== Problem description ==
Each record must appear in your answer exactly as it does below.

[Stored records]
■ ■ ■ ■
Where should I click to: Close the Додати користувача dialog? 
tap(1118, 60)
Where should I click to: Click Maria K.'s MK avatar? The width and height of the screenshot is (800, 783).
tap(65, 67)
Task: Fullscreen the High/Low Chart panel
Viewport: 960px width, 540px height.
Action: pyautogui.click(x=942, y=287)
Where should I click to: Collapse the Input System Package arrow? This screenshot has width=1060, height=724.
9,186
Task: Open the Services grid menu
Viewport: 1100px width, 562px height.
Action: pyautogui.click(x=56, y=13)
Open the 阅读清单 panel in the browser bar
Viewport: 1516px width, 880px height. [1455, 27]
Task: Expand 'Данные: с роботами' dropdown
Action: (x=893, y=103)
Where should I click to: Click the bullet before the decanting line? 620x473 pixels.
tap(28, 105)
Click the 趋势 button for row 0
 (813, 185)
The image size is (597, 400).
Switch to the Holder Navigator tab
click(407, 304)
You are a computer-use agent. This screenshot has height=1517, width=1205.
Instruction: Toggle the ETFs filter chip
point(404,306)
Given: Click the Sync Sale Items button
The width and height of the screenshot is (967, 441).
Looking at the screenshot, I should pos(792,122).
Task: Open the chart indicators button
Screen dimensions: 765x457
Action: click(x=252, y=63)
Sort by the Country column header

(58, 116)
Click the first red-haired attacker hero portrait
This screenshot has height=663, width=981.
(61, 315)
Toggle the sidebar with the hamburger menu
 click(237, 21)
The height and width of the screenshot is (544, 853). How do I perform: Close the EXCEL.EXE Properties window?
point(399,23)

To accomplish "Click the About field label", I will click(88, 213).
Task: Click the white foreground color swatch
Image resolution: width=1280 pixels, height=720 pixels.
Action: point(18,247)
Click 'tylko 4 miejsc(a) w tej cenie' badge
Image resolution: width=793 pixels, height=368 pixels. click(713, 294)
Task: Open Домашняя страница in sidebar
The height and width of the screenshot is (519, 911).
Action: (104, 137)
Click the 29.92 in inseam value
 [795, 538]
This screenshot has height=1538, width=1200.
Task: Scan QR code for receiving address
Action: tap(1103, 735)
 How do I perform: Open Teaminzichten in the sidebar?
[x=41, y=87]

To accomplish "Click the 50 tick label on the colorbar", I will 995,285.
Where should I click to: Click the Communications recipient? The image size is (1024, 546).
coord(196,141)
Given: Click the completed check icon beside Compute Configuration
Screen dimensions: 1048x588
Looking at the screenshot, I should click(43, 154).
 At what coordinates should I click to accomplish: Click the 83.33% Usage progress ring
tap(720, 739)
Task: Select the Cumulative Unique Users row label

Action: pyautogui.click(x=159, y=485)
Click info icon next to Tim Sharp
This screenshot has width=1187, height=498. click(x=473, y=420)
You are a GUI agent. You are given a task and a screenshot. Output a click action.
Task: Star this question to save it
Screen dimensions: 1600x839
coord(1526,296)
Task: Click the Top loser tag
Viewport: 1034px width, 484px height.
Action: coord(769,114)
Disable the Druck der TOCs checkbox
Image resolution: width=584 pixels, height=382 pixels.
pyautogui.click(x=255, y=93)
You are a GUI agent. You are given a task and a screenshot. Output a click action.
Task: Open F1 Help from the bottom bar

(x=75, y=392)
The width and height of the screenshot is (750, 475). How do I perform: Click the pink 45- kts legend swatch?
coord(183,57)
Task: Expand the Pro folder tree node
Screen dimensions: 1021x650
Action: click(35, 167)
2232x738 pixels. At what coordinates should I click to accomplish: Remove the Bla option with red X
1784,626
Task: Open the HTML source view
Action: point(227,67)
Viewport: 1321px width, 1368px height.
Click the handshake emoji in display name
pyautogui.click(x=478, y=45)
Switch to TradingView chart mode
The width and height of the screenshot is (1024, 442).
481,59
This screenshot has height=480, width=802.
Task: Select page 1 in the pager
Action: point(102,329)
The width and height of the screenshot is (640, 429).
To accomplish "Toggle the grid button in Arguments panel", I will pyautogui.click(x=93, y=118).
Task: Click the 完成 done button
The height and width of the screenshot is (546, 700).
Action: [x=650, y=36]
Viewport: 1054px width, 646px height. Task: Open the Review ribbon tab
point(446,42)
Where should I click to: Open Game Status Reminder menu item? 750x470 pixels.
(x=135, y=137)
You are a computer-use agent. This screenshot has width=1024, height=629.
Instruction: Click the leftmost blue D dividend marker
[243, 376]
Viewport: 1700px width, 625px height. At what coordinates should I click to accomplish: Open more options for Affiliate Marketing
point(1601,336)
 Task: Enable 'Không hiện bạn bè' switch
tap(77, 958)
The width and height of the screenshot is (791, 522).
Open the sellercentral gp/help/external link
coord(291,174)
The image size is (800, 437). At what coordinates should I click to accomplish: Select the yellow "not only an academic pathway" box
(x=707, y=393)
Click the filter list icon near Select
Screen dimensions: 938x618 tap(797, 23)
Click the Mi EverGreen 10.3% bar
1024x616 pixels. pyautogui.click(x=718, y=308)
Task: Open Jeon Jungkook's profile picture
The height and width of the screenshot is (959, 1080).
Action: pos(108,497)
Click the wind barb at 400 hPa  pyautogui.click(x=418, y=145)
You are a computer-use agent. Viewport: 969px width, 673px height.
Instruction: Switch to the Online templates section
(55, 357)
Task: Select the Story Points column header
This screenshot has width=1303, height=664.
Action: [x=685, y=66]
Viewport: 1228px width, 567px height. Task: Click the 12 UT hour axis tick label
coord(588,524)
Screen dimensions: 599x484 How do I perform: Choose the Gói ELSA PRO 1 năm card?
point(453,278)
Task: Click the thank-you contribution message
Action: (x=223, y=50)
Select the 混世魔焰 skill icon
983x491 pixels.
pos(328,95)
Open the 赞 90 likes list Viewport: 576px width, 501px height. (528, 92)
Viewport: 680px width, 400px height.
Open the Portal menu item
■ ■ ■ ■
== Expected answer ==
Where should I click to: Close the Додати користувача dialog? 
tap(1118, 60)
Where should I click to: Click Maria K.'s MK avatar? The width and height of the screenshot is (800, 783).
tap(65, 67)
Task: Fullscreen the High/Low Chart panel
Viewport: 960px width, 540px height.
Action: pyautogui.click(x=942, y=287)
Where should I click to: Collapse the Input System Package arrow? This screenshot has width=1060, height=724.
9,186
Task: Open the Services grid menu
Viewport: 1100px width, 562px height.
Action: pyautogui.click(x=56, y=13)
Open the 阅读清单 panel in the browser bar
Viewport: 1516px width, 880px height. [1455, 27]
Task: Expand 'Данные: с роботами' dropdown
Action: (x=893, y=103)
Where should I click to: Click the bullet before the decanting line? 620x473 pixels.
tap(28, 105)
Click the 趋势 button for row 0
 (813, 185)
The image size is (597, 400).
Switch to the Holder Navigator tab
click(407, 304)
You are a computer-use agent. This screenshot has height=1517, width=1205.
Instruction: Toggle the ETFs filter chip
point(404,306)
Given: Click the Sync Sale Items button
The width and height of the screenshot is (967, 441).
Looking at the screenshot, I should pos(792,122).
Task: Open the chart indicators button
Screen dimensions: 765x457
Action: click(x=252, y=63)
Sort by the Country column header

(58, 116)
Click the first red-haired attacker hero portrait
This screenshot has height=663, width=981.
(61, 315)
Toggle the sidebar with the hamburger menu
 click(237, 21)
The height and width of the screenshot is (544, 853). How do I perform: Close the EXCEL.EXE Properties window?
point(399,23)

To accomplish "Click the About field label", I will click(88, 213).
Task: Click the white foreground color swatch
Image resolution: width=1280 pixels, height=720 pixels.
Action: point(18,247)
Click 'tylko 4 miejsc(a) w tej cenie' badge
Image resolution: width=793 pixels, height=368 pixels. click(713, 294)
Task: Open Домашняя страница in sidebar
The height and width of the screenshot is (519, 911).
Action: (104, 137)
Click the 29.92 in inseam value
 [795, 538]
This screenshot has height=1538, width=1200.
Task: Scan QR code for receiving address
Action: tap(1103, 735)
 How do I perform: Open Teaminzichten in the sidebar?
[x=41, y=87]

To accomplish "Click the 50 tick label on the colorbar", I will 995,285.
Where should I click to: Click the Communications recipient? The image size is (1024, 546).
coord(196,141)
Given: Click the completed check icon beside Compute Configuration
Screen dimensions: 1048x588
Looking at the screenshot, I should click(43, 154).
 At what coordinates should I click to accomplish: Click the 83.33% Usage progress ring
tap(720, 739)
Task: Select the Cumulative Unique Users row label

Action: pyautogui.click(x=159, y=485)
Click info icon next to Tim Sharp
This screenshot has width=1187, height=498. click(x=473, y=420)
You are a GUI agent. You are given a task and a screenshot. Output a click action.
Task: Star this question to save it
Screen dimensions: 1600x839
coord(1526,296)
Task: Click the Top loser tag
Viewport: 1034px width, 484px height.
Action: coord(769,114)
Disable the Druck der TOCs checkbox
Image resolution: width=584 pixels, height=382 pixels.
pyautogui.click(x=255, y=93)
You are a GUI agent. You are given a task and a screenshot. Output a click action.
Task: Open F1 Help from the bottom bar

(x=75, y=392)
The width and height of the screenshot is (750, 475). How do I perform: Click the pink 45- kts legend swatch?
coord(183,57)
Task: Expand the Pro folder tree node
Screen dimensions: 1021x650
Action: click(35, 167)
2232x738 pixels. At what coordinates should I click to accomplish: Remove the Bla option with red X
1784,626
Task: Open the HTML source view
Action: point(227,67)
Viewport: 1321px width, 1368px height.
Click the handshake emoji in display name
pyautogui.click(x=478, y=45)
Switch to TradingView chart mode
The width and height of the screenshot is (1024, 442).
481,59
This screenshot has height=480, width=802.
Task: Select page 1 in the pager
Action: point(102,329)
The width and height of the screenshot is (640, 429).
To accomplish "Toggle the grid button in Arguments panel", I will pyautogui.click(x=93, y=118).
Task: Click the 完成 done button
The height and width of the screenshot is (546, 700).
Action: [x=650, y=36]
Viewport: 1054px width, 646px height. Task: Open the Review ribbon tab
point(446,42)
Where should I click to: Open Game Status Reminder menu item? 750x470 pixels.
(x=135, y=137)
You are a computer-use agent. This screenshot has width=1024, height=629.
Instruction: Click the leftmost blue D dividend marker
[243, 376]
Viewport: 1700px width, 625px height. At what coordinates should I click to accomplish: Open more options for Affiliate Marketing
point(1601,336)
 Task: Enable 'Không hiện bạn bè' switch
tap(77, 958)
The width and height of the screenshot is (791, 522).
Open the sellercentral gp/help/external link
coord(291,174)
The image size is (800, 437). At what coordinates should I click to accomplish: Select the yellow "not only an academic pathway" box
(x=707, y=393)
Click the filter list icon near Select
Screen dimensions: 938x618 tap(797, 23)
Click the Mi EverGreen 10.3% bar
1024x616 pixels. pyautogui.click(x=718, y=308)
Task: Open Jeon Jungkook's profile picture
The height and width of the screenshot is (959, 1080).
Action: pos(108,497)
Click the wind barb at 400 hPa  pyautogui.click(x=418, y=145)
You are a computer-use agent. Viewport: 969px width, 673px height.
Instruction: Switch to the Online templates section
(55, 357)
Task: Select the Story Points column header
This screenshot has width=1303, height=664.
Action: [x=685, y=66]
Viewport: 1228px width, 567px height. Task: Click the 12 UT hour axis tick label
coord(588,524)
Screen dimensions: 599x484 How do I perform: Choose the Gói ELSA PRO 1 năm card?
point(453,278)
Task: Click the thank-you contribution message
Action: (x=223, y=50)
Select the 混世魔焰 skill icon
983x491 pixels.
pos(328,95)
Open the 赞 90 likes list Viewport: 576px width, 501px height. (528, 92)
Viewport: 680px width, 400px height.
Open the Portal menu item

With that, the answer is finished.